En Colombia, como ocurre en muchos otros países de América Latina, y especialmente grave en México y Brasil, no existen parámetros específicos que permitan un control eficaz sobre el uso que se da a este tipo de contratación. De tal manera que los presidentes, alcaldes o gobernadores, seducidos por verse ante el espejo como ‘súper gobernantes’, cuentan con un amplio margen de discreción para utilizar esa cartera pública como mejor les parezca. Así lo ha hecho el Gobierno de Duque, que ha dispuesto del poder económico para interferir en los debates en redes sociales e incluso ha iniciado campañas institucionales a partir del contenido que publican los medios de comunicación, con la intención de imponer su voz, su versión oficial.

A finales del 2019, la revista Semana tituló en su versión digital una noticia de la siguiente manera: “Críticas a Duque por foto en la que le enseñan a freír patacones”. Esto despertó la indignación del equipo de comunicaciones, que inició una operación de contrataque que tuvo un costo equivalente a 40.000 dólares y que convenientemente se llamó ‘Soluciones no agresiones’. El propósito era que “los colombianos buscáramos fuentes oficiales antes de compartir esa información en redes sociales”. Para la Presidencia esos hechos retratados por el medio no correspondían con la realidad, y tenían una “mala intención con una política del Gobierno”.

Pero el gran campo de batalla en esa guerra de las narrativas ha sido Twitter, que en Colombia se ha convertido en la principal plataforma donde sus usuarios tienen la posibilidad de contestar y sentar posición frente a los discursos institucionales. Ese poder ampliado para la comunicación de los ciudadanos ha sido entendido por este Gobierno como un foco de amenaza.

Según la investigación, que dio a conocer toda esta información y que fue publicada por la Fundación para la Libertad de Prensa (FLIP), un tercio del total de los recursos gastados por Duque se destinaron a “estrategias digitales y posicionamiento en redes sociales”. Uno de esos contratos, y el que mayor preocupación genera, ordenó crear una base de datos con influenciadores, que fueron clasificados en “positivos”, “negativos” o “neutros” de acuerdo a la posición que manifestaban frente al Gobierno.

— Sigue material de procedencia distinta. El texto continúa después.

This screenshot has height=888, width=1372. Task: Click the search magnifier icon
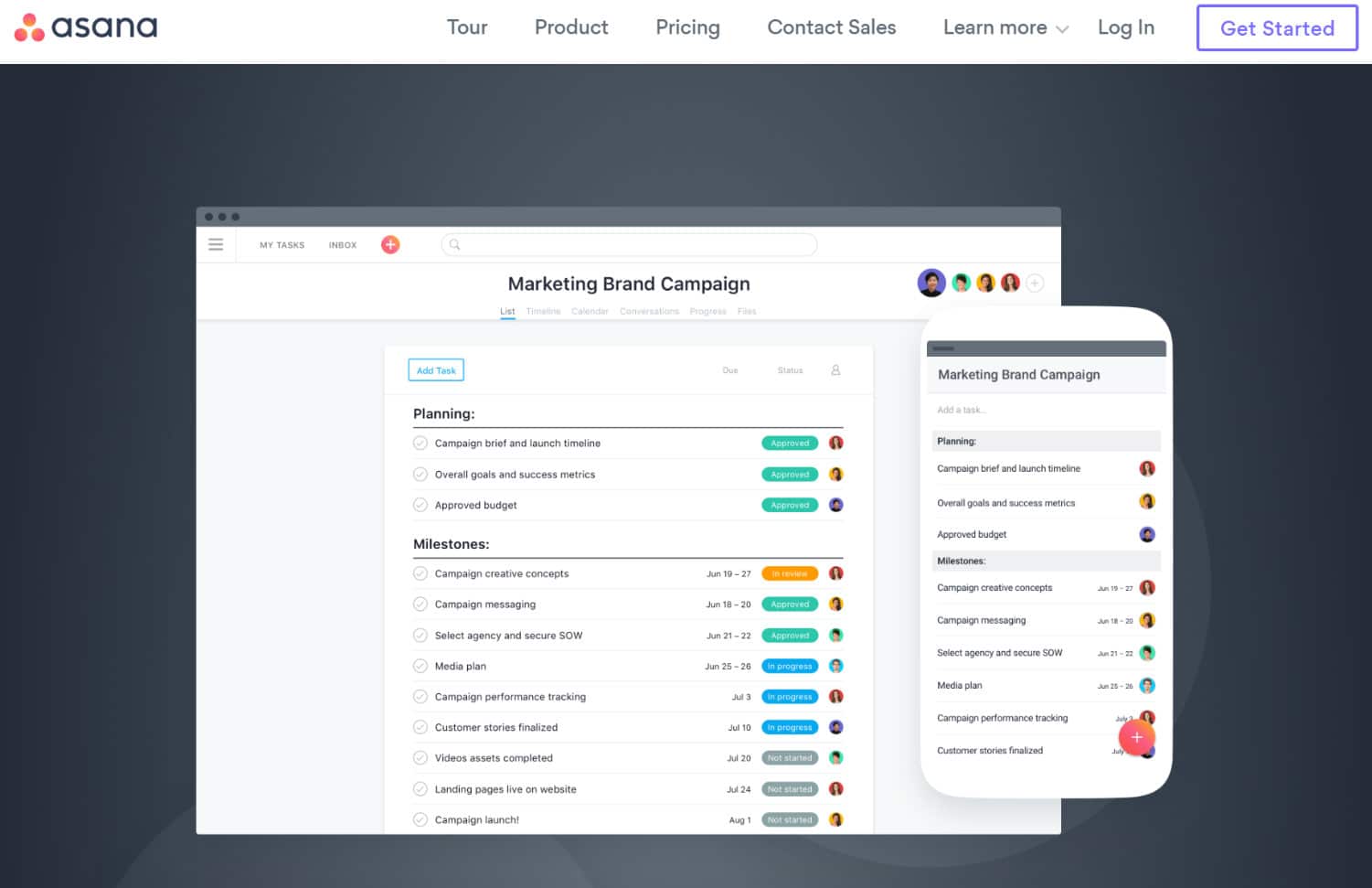[x=454, y=244]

Con esa campaña, el Gobierno quería “aumentar el porcentaje de personas positivas y en especial cambiar la perspectiva de aquellos que influyen desde sus redes sociales negativamente, ya que son estos los que hacen que la mala imagen del Gobierno sea cada día más alta”.

El monitoreo y la parametrización se ha convertido en hábito por parte de las empresas privadas. Sin embargo, extrapolar esas prácticas al sector público implica cruzar una frontera riesgosa, resulta entregar a quienes gobiernen una máquina que implícitamente etiqueta y estigmatiza a quienes consideren como sus amigos o enemigos.

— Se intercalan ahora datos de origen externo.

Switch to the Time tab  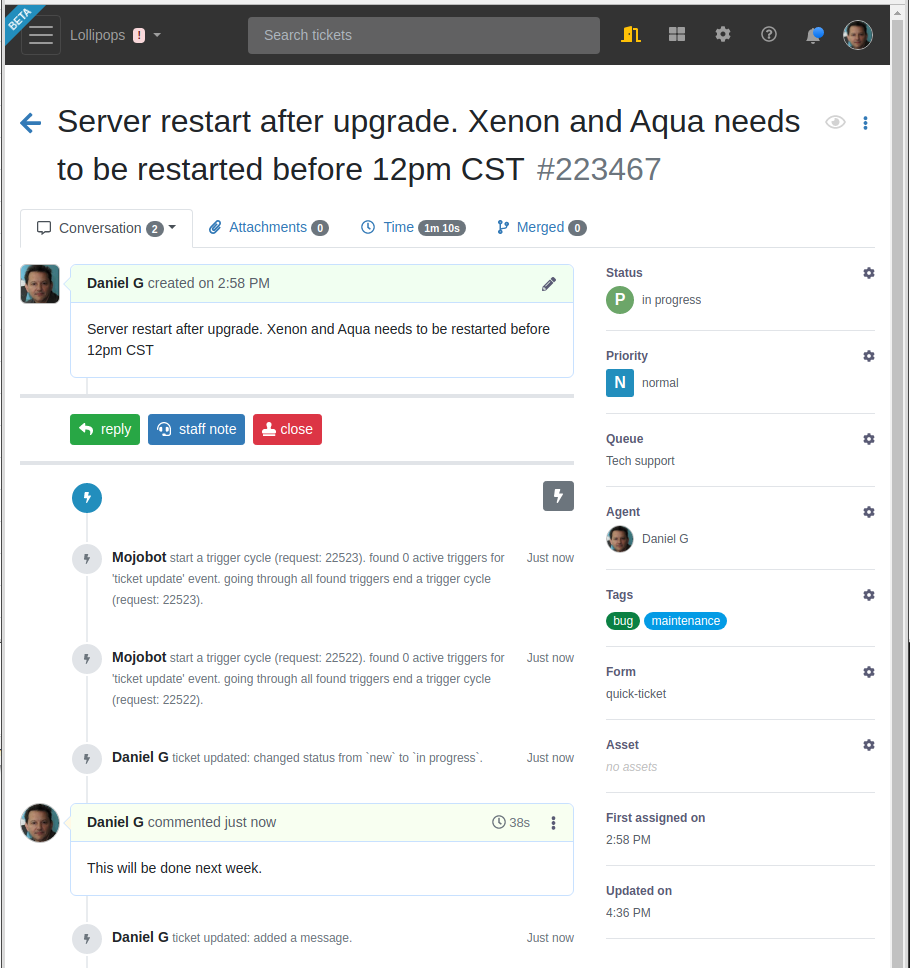tap(411, 227)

El presidente Duque vivió sus meses más álgidos con las movilizaciones sociales de 2019 y principios de 2020 que tuvieron un impacto negativo en su imagen, cuando aparecía en las encuestas con un rechazo del 70 por ciento.

La reacción de la Presidencia fue realizar campañas publicitarias que tenían como meta desincentivar esas manifestaciones sociales. Esos esfuerzos costaron más de 250.000 dólares y buscaban “una campaña que hiciera que el colombiano del común que trabaja, que se esfuerza, que quiere salir adelante, cuestione la actitud de hacer paros y la transforme”. También, incluía slogans que repetían ideas como que: “el paro no afecta al Gobierno, nos afecta a todos”, “entrar en paro al final no soluciona nada”, “es más lo que perdemos que lo que ganamos”.

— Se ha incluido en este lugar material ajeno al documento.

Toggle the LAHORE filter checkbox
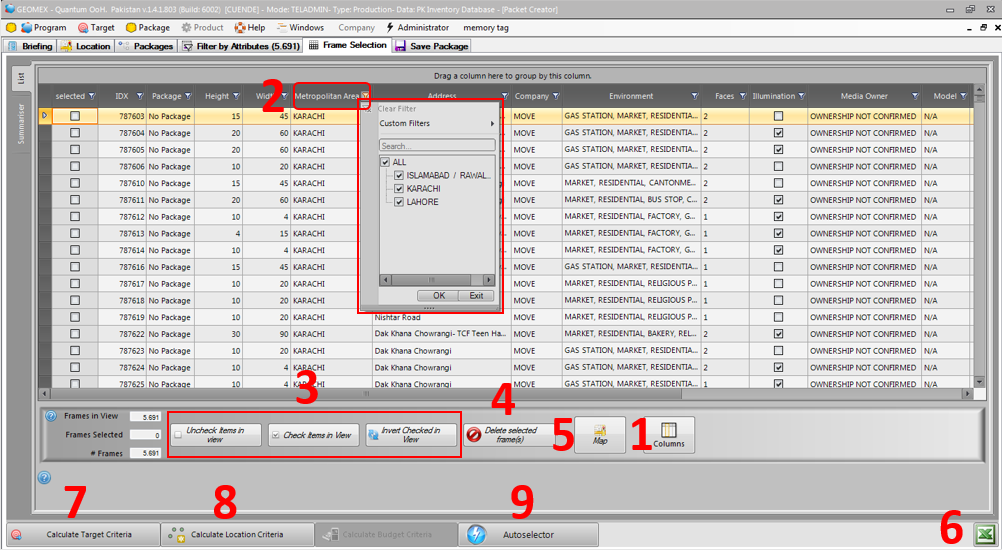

Duque ha utilizado dinero público para imponerse en la guerra de las narrativas y ha jugado con mucha ventaja para imponer la de él. Esto le ha servido para aleccionarnos y explicar cómo se deben freír patacones o cómo los ciudadanos deben protestar y mostrar su descontento.

Cabe recordarle al presidente Duque lo que la Relatoría Especial para la Libertad de Expresión de la Comisión Interamericana de Derechos Humanos, CIDH, ha repetido varias veces: “La publicidad estatal no puede ser propaganda encubierta de quienes controlan el Gobierno o de sus intereses, ni debe ser utilizada para la estigmatización de sectores opositores o críticos del Gobierno”. Los mensajes emitidos con recursos de publicidad oficial deben “incorporar los principios de interés público, transparencia, rendición de cuentas (accountability), no discriminación, eficiencia y buen uso de los fondos públicos”.

Incluso, también conviene recordarle al Gobierno sus propias instrucciones, esas que envió el presidente cuando estaba estrenando el cargo, en la Directiva 09 de 2018. En aquel entonces, Duque hacía un llamado a que todos los funcionarios del Gobierno fueran austeros con el gasto de la publicidad con “el fin de obrar de manera responsable”. Convendría que, en los dos años que le restan, el presidente hiciera caso a sus propias indicaciones.

Jonathan Bock es subdirector de la Fundación para la Libertad de Prensa (FLIP).